*** Opening of Data section ***

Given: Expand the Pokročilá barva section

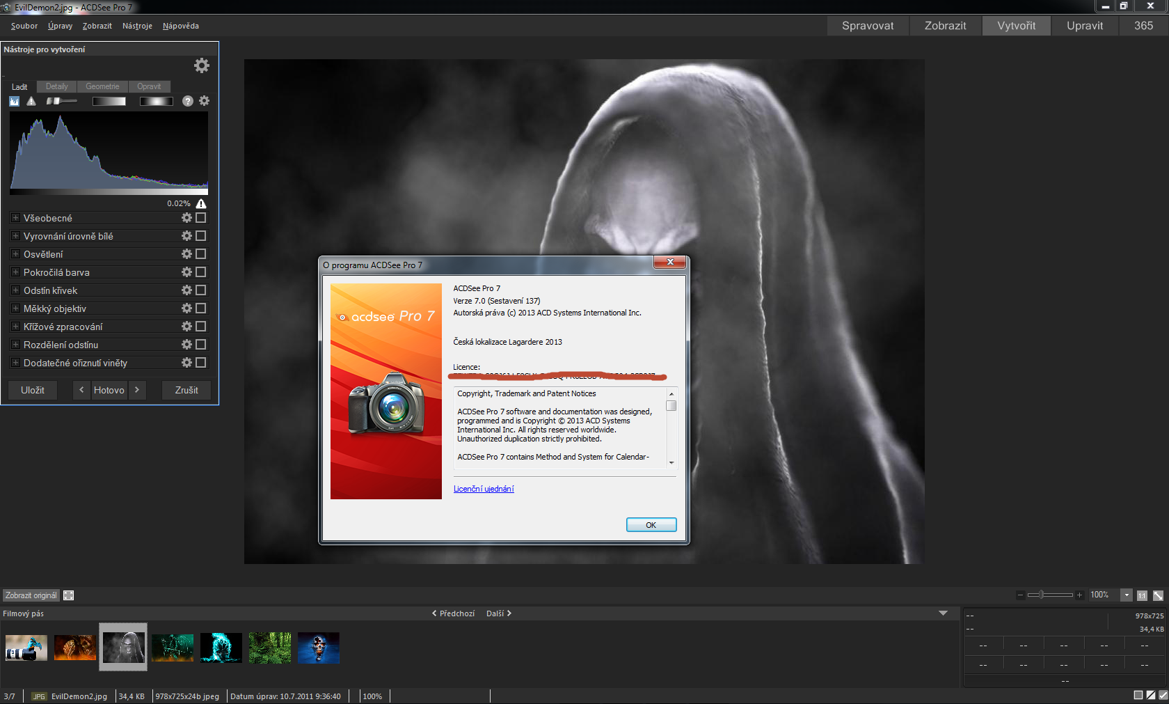Looking at the screenshot, I should pos(15,272).
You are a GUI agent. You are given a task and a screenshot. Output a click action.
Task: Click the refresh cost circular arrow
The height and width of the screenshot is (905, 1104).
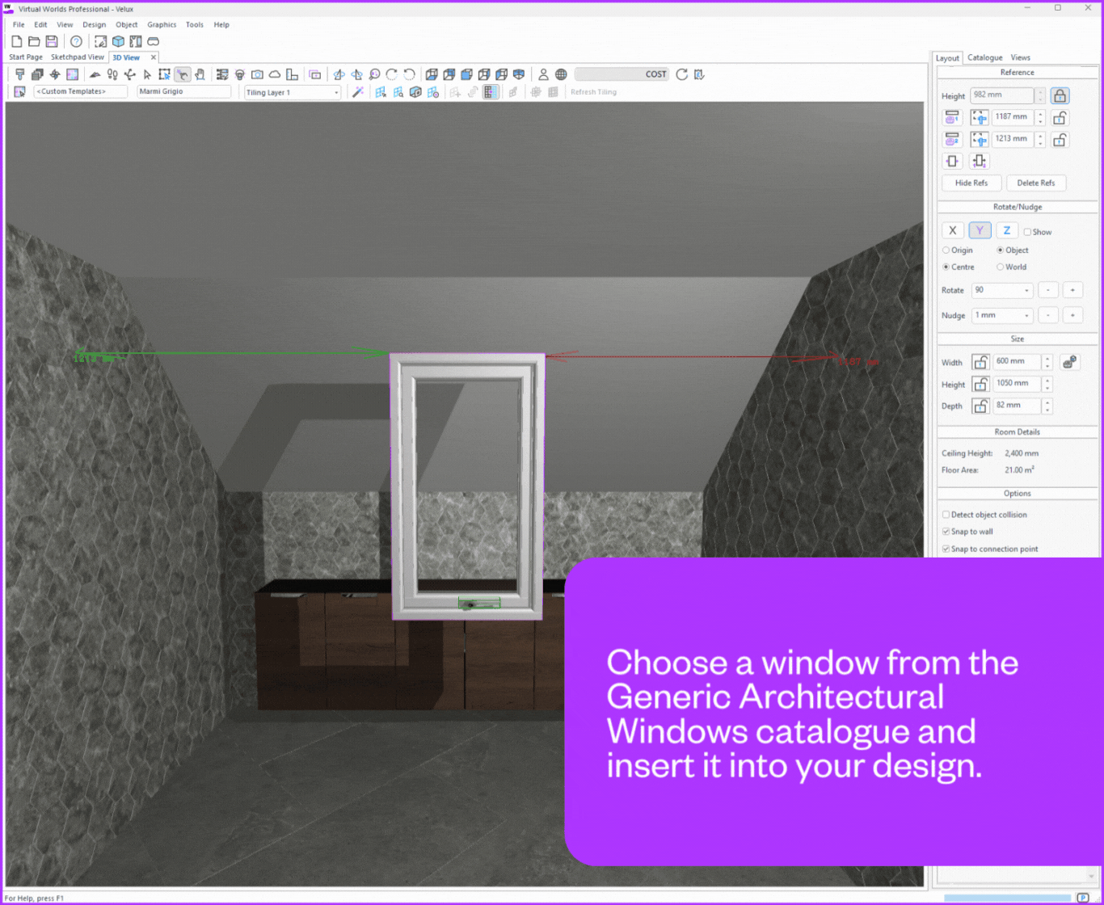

*** Close of Data section ***

Work to be completed:
Copy nothing but the lines from the start of the entries through the line with "Task: Click the refresh cost circular arrow". Write them out exactly, without pictures.

Output below:
Given: Expand the Pokročilá barva section

Looking at the screenshot, I should pos(15,272).
You are a GUI agent. You are given a task and a screenshot. Output a click action.
Task: Click the refresh cost circular arrow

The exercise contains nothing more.